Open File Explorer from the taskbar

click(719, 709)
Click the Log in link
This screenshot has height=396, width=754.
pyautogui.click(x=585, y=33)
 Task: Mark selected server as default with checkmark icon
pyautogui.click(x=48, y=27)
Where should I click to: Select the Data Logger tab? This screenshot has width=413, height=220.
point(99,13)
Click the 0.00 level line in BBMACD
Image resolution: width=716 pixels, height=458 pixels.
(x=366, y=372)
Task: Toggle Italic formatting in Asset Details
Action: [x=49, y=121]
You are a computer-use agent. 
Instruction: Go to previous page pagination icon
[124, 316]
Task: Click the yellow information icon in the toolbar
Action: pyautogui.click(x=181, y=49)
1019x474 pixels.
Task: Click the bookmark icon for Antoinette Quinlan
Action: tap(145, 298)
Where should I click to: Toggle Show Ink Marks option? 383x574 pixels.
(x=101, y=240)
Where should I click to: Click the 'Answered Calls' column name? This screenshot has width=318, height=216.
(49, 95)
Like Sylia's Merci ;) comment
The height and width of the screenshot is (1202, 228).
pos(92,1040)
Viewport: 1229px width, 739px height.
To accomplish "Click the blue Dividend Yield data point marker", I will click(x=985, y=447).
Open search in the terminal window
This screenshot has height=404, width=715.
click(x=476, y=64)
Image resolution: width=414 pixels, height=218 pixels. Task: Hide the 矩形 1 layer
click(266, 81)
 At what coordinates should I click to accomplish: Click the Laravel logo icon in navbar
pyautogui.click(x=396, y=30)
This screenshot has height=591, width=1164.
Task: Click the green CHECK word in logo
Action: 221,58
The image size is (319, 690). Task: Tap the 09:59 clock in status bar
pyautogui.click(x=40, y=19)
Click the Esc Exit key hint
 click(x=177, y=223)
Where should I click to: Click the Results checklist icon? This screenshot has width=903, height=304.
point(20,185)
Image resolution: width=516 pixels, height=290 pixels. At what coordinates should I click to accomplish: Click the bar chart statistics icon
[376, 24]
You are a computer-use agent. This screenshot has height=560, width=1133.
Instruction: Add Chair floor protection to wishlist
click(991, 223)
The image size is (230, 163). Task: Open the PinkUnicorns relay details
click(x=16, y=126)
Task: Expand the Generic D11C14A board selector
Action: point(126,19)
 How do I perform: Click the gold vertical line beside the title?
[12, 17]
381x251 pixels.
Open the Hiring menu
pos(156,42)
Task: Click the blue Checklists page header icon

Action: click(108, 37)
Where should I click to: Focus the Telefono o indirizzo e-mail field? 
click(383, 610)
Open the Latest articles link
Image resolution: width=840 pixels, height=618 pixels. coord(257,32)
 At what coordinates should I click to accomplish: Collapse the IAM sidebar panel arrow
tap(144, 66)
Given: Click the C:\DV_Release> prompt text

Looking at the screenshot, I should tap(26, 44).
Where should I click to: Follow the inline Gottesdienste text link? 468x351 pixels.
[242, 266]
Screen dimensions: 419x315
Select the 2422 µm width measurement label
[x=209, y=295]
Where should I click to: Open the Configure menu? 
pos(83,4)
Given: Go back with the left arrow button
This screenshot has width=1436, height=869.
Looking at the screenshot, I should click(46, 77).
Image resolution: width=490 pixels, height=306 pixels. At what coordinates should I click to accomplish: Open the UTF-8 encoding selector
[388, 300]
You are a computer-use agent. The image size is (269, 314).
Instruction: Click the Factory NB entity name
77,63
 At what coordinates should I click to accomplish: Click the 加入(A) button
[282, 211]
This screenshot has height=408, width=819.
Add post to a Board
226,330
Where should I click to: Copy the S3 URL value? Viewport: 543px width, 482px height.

WORK TO COMPLETE
Using the data above, print every record exactly as shown.

RESPONSE TO THE TASK
Open File Explorer from the taskbar

click(719, 709)
Click the Log in link
This screenshot has height=396, width=754.
pyautogui.click(x=585, y=33)
 Task: Mark selected server as default with checkmark icon
pyautogui.click(x=48, y=27)
Where should I click to: Select the Data Logger tab? This screenshot has width=413, height=220.
point(99,13)
Click the 0.00 level line in BBMACD
Image resolution: width=716 pixels, height=458 pixels.
(x=366, y=372)
Task: Toggle Italic formatting in Asset Details
Action: [x=49, y=121]
You are a computer-use agent. 
Instruction: Go to previous page pagination icon
[124, 316]
Task: Click the yellow information icon in the toolbar
Action: pyautogui.click(x=181, y=49)
1019x474 pixels.
Task: Click the bookmark icon for Antoinette Quinlan
Action: tap(145, 298)
Where should I click to: Toggle Show Ink Marks option? 383x574 pixels.
(x=101, y=240)
Where should I click to: Click the 'Answered Calls' column name? This screenshot has width=318, height=216.
(49, 95)
Like Sylia's Merci ;) comment
The height and width of the screenshot is (1202, 228).
pos(92,1040)
Viewport: 1229px width, 739px height.
To accomplish "Click the blue Dividend Yield data point marker", I will click(x=985, y=447).
Open search in the terminal window
This screenshot has height=404, width=715.
click(x=476, y=64)
Image resolution: width=414 pixels, height=218 pixels. Task: Hide the 矩形 1 layer
click(266, 81)
 At what coordinates should I click to accomplish: Click the Laravel logo icon in navbar
pyautogui.click(x=396, y=30)
This screenshot has height=591, width=1164.
Task: Click the green CHECK word in logo
Action: 221,58
The image size is (319, 690). Task: Tap the 09:59 clock in status bar
pyautogui.click(x=40, y=19)
Click the Esc Exit key hint
 click(x=177, y=223)
Where should I click to: Click the Results checklist icon? This screenshot has width=903, height=304.
point(20,185)
Image resolution: width=516 pixels, height=290 pixels. At what coordinates should I click to accomplish: Click the bar chart statistics icon
[376, 24]
You are a computer-use agent. This screenshot has height=560, width=1133.
Instruction: Add Chair floor protection to wishlist
click(991, 223)
The image size is (230, 163). Task: Open the PinkUnicorns relay details
click(x=16, y=126)
Task: Expand the Generic D11C14A board selector
Action: point(126,19)
 How do I perform: Click the gold vertical line beside the title?
[12, 17]
381x251 pixels.
Open the Hiring menu
pos(156,42)
Task: Click the blue Checklists page header icon

Action: click(108, 37)
Where should I click to: Focus the Telefono o indirizzo e-mail field? 
click(383, 610)
Open the Latest articles link
Image resolution: width=840 pixels, height=618 pixels. coord(257,32)
 At what coordinates should I click to accomplish: Collapse the IAM sidebar panel arrow
tap(144, 66)
Given: Click the C:\DV_Release> prompt text

Looking at the screenshot, I should tap(26, 44).
Where should I click to: Follow the inline Gottesdienste text link? 468x351 pixels.
[242, 266]
Screen dimensions: 419x315
Select the 2422 µm width measurement label
[x=209, y=295]
Where should I click to: Open the Configure menu? 
pos(83,4)
Given: Go back with the left arrow button
This screenshot has width=1436, height=869.
Looking at the screenshot, I should click(46, 77).
Image resolution: width=490 pixels, height=306 pixels. At what coordinates should I click to accomplish: Open the UTF-8 encoding selector
[388, 300]
You are a computer-use agent. The image size is (269, 314).
Instruction: Click the Factory NB entity name
77,63
 At what coordinates should I click to accomplish: Click the 加入(A) button
[282, 211]
This screenshot has height=408, width=819.
Add post to a Board
226,330
Where should I click to: Copy the S3 URL value? Viewport: 543px width, 482px height.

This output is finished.